WORK ITEM:
Reproduce the rows below verbatim from the line containing "Find the location of a particular element. The" through the final row, inclusive of both. Omit the pictures from your copy.

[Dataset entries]
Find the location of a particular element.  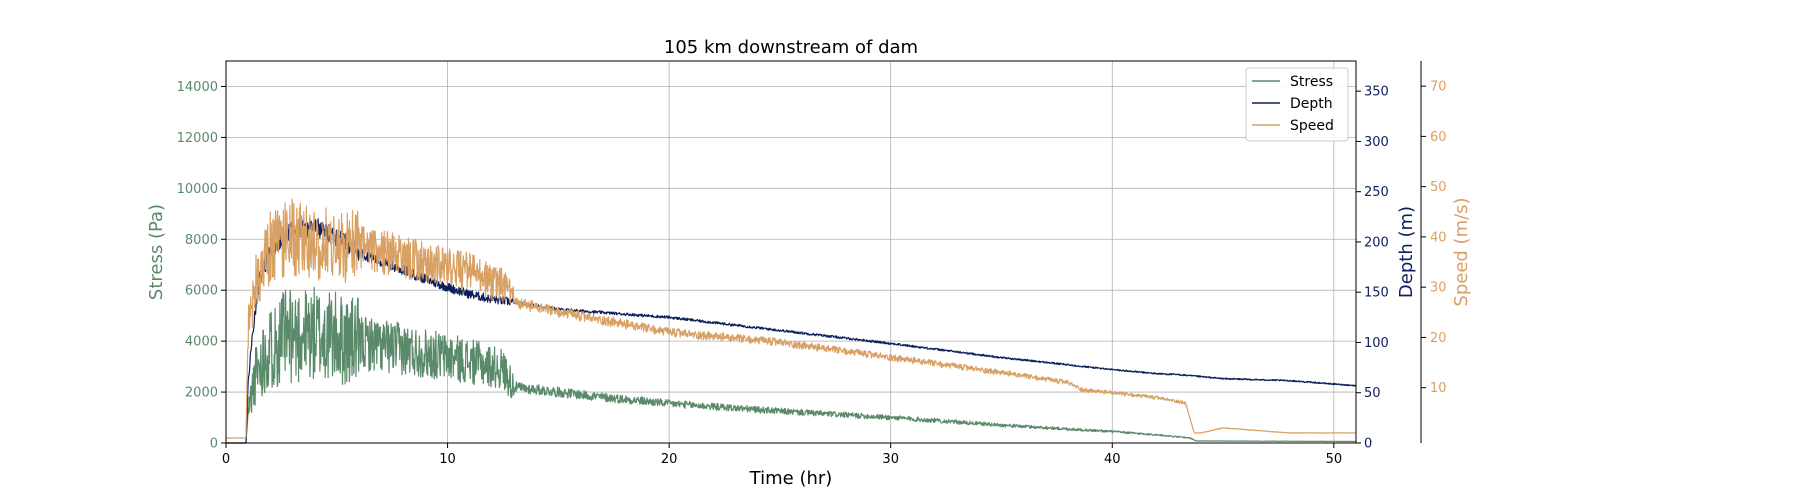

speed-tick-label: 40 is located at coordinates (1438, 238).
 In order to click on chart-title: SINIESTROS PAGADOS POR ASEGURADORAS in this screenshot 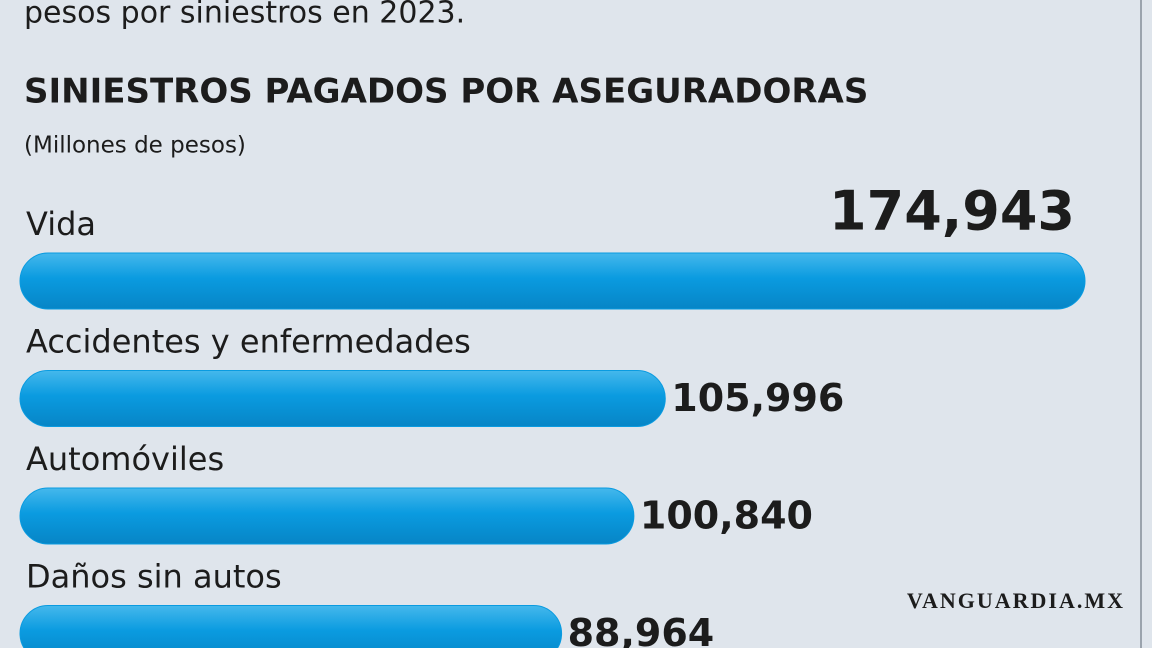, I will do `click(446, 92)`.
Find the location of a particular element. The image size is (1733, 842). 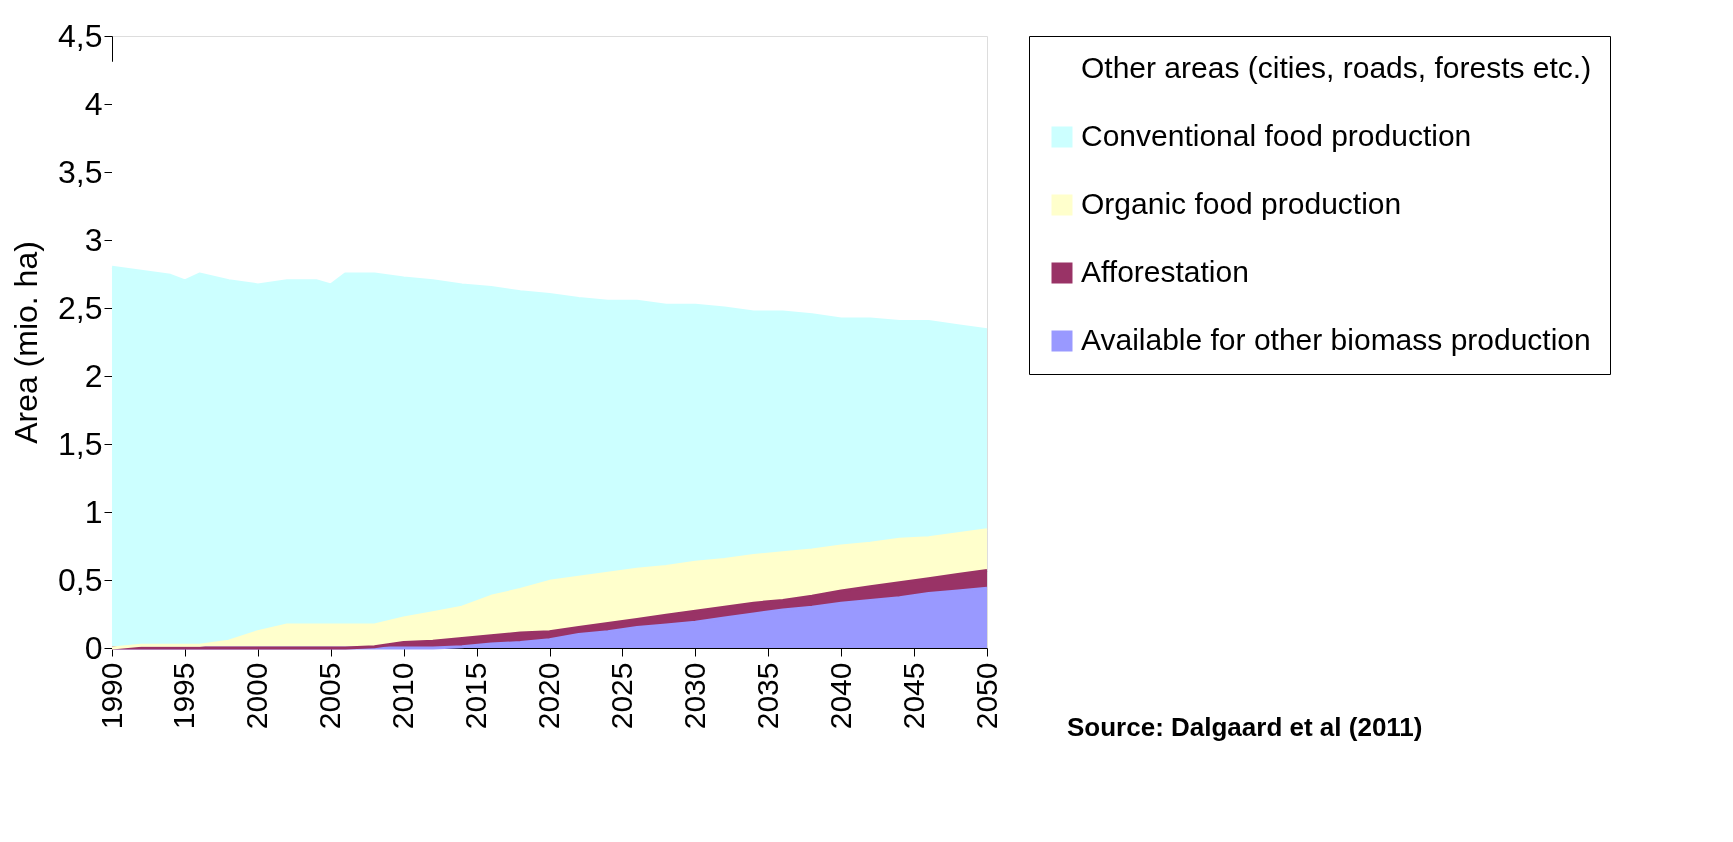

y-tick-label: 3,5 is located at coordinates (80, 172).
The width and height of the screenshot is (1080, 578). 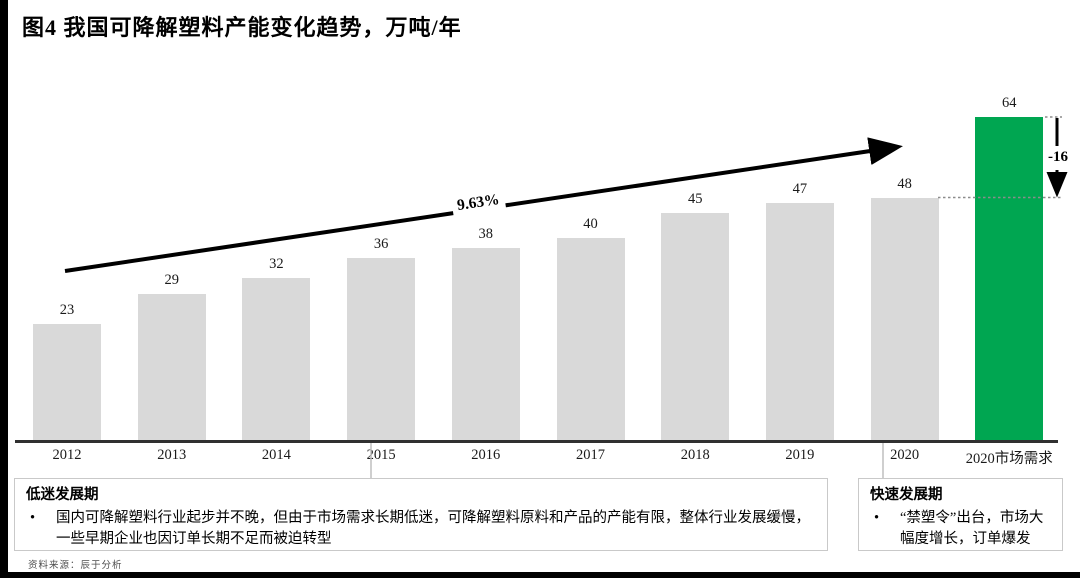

SOLUTION FOR THIS PROBLEM:
Find the location of a particular element. The image size is (1733, 842). 

y-tick-label: 3,5 is located at coordinates (80, 172).
The width and height of the screenshot is (1080, 578). 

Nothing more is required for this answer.